12    Neither of ss 569 and 569A is presently relevant. Both parties acknowledge that, in order to succeed in their quests for costs orders, they must first clear the hurdle to which s 570(1) of the FW Act gives effect.

13    Neither of ss 570(2)(b) or (c) is relevant to either of the present applications. Both rest, instead, upon whether or not there has been a matter instituted vexatiously or without reasonable cause. In the case of the respondent’s application, that matter is said to be the appeal. In the case of the appellant’s application, it is said to be the respondent’s indemnity costs application.

14    Early in his oral submission, counsel for the respondent appeared to suggest that the appeal was attended by both of the deficiencies to which s 570(2)(a) refers: that is, that it was instituted vexatiously and without reasonable cause. As to the former, it was suggested that the appellant instituted the appeal for an improper purpose, although it remains less than clear precisely what that purpose is said to have been. The suggestion that it was instituted vexatiously, if put, was not developed and I take it to have been abandoned. If it wasn’t, it should have been: there is nothing in the material before the Court that inclines me to the view that the appellant initiated the appeal for any purpose other than to vindicate what it perceived, rightly or otherwise, were its legal rights.

15    In Baker v Patrick Projects Pty Ltd (No 2) (2014) 145 ALD 548 (Dowsett, Tracey and Katzmann JJ), a Full Court of this Court endorsed (at [9]) what was said about the application of s 570(2)(a) of the FW Act in Construction, Forestry, Mining and Energy Union v Corinthian Industries (Australia) Pty Ltd (No 2) [2014] FCA 351 (Pagone J).

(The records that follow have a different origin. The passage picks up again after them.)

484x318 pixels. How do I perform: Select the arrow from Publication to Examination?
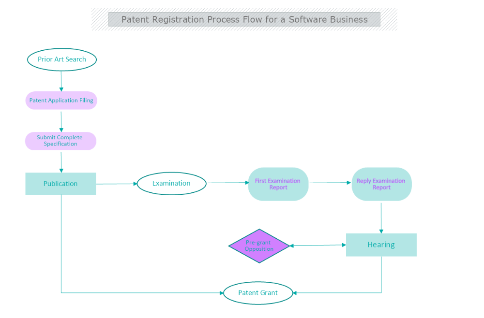coord(117,184)

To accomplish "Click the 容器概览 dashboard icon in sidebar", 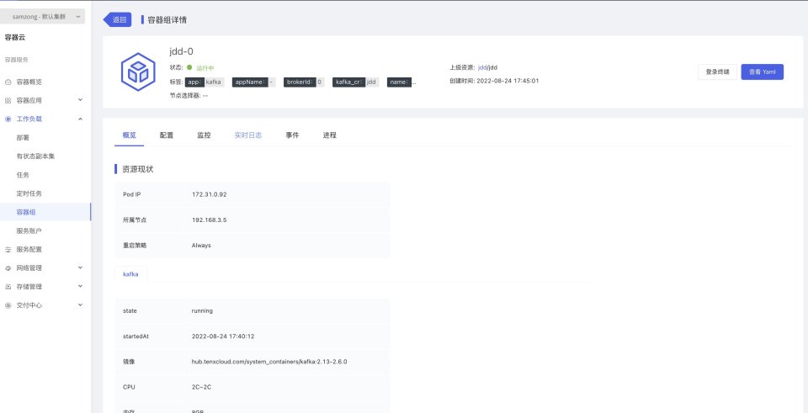I will (8, 82).
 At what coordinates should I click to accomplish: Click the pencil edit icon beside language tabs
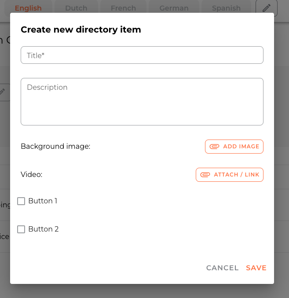267,8
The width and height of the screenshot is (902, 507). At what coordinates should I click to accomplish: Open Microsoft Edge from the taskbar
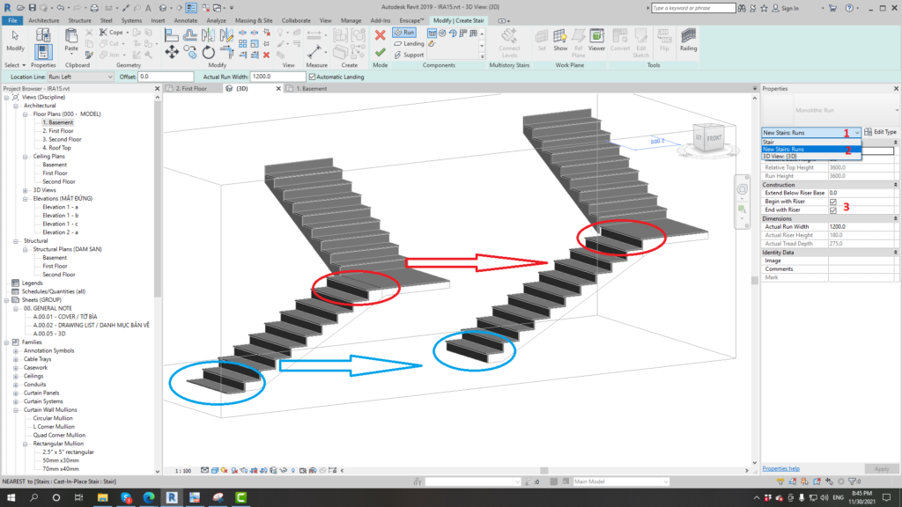coord(147,497)
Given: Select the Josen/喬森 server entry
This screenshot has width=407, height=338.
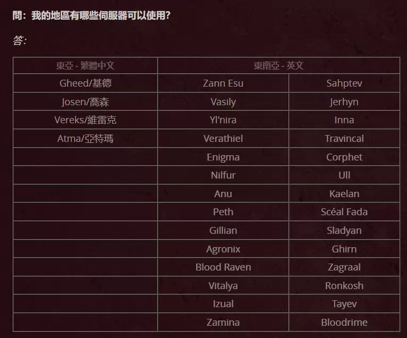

There, Pagone J, at [8], said that:

[t]o exercise the discretion conferred by [s 570(2)(a) of the FW Act] the Court must be satisfied that the claims were, relevantly, instituted without reasonable cause. That is not established merely because a party fails in the claims: R v Moore; ex parte Federated Miscellaneous Workers Union of Australia (1978) 140 CLR 470, 473. The relevant provisions reflect ‘a policy of protecting a party instituting proceedings from liability for costs’ and costs will rarely be awarded unless justified by exceptional circumstances: see Kangan Batman Institute of Technology and Further Education v Australian Industrial Relations Commission (2006) 156 FCR 275 at [60]. In Kangan Batman Institute it was said by the Full Court at [60] that ‘a proceeding will be instituted without reasonable cause if it has no real prospects of success, or was doomed to failure’. In Kanan v Australian Postal and Telecommunications Union (1992) 43 IR 257 Wilcox J indicated at 264 that one way of testing whether a proceeding was instituted ‘without reasonable cause’ was to ask whether, upon the facts apparent to the applicant at the time of instituting the proceeding, there was no ‘substantial prospect of success’. His Honour went on to say that a proceeding lacks a reasonable cause where it is clear that it must fail on the applicant’s own version of the facts.

16    The Full Court in Baker identified some “minor modification[s]” of the test when applied to appeals and judicial review proceedings. At [10], the Court observed that:

…[i]n such proceedings the focus changes to whether, having regard to the facts apparent to the appellant at the time of instituting the appeal or the application for judicial review, there were no reasonable prospects of success. In evaluating these prospects regard may be had to the reasons for judgment or decision under appeal or review, as the case may be, and the grounds relied on to challenge the judgment or decision: see Imogen Pty Ltd v Sangwin (1996) 70 IR 254 at 257 (Wilcox CJ).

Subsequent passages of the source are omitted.